Material to process =>
-- -- --

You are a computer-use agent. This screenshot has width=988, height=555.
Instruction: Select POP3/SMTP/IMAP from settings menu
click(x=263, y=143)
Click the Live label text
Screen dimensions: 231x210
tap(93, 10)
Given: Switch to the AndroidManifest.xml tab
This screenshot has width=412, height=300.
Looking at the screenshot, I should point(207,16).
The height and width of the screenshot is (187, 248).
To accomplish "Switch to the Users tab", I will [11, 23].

-- -- --

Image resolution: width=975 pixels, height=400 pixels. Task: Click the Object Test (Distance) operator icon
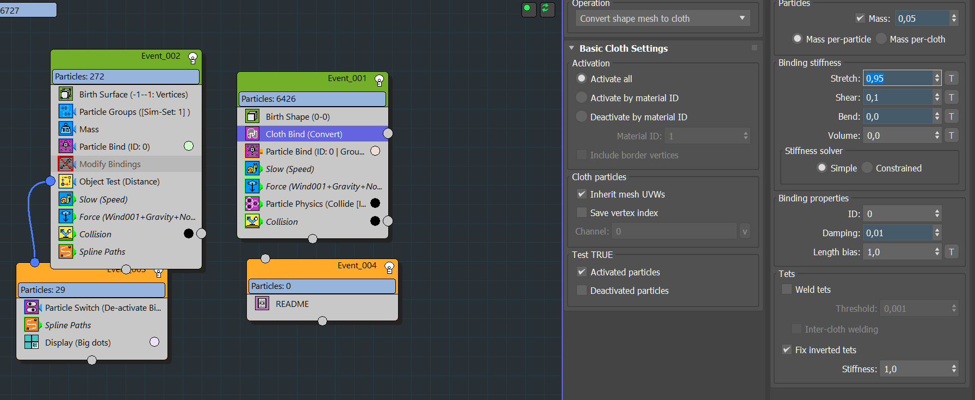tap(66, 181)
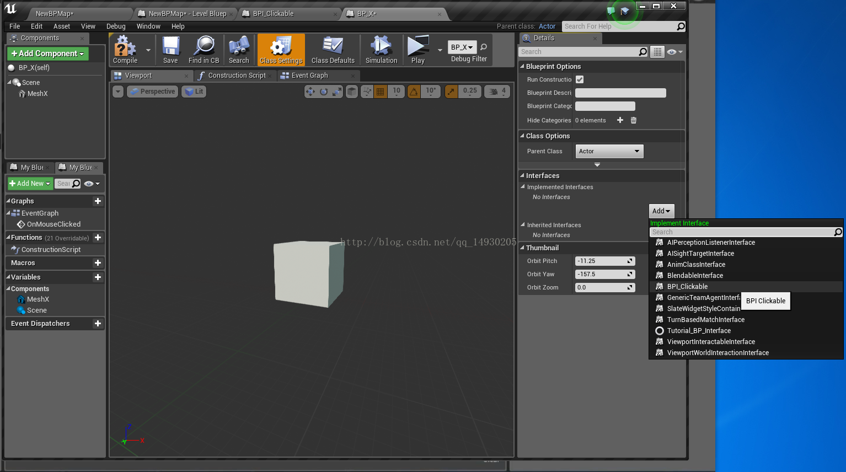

-- -- --

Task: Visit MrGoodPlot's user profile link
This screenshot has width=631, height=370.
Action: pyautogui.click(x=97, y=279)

-- -- --

Given exercise => Retype the entries between the line holding "Given: Switch to the AndroidManifest.xml tab" and the line holding "will [11, 23].", inclusive, with each line kept the same as it appears.

Task result =>
Given: Switch to the AndroidManifest.xml tab
This screenshot has width=412, height=300.
Looking at the screenshot, I should point(207,16).
The height and width of the screenshot is (187, 248).
To accomplish "Switch to the Users tab", I will [11, 23].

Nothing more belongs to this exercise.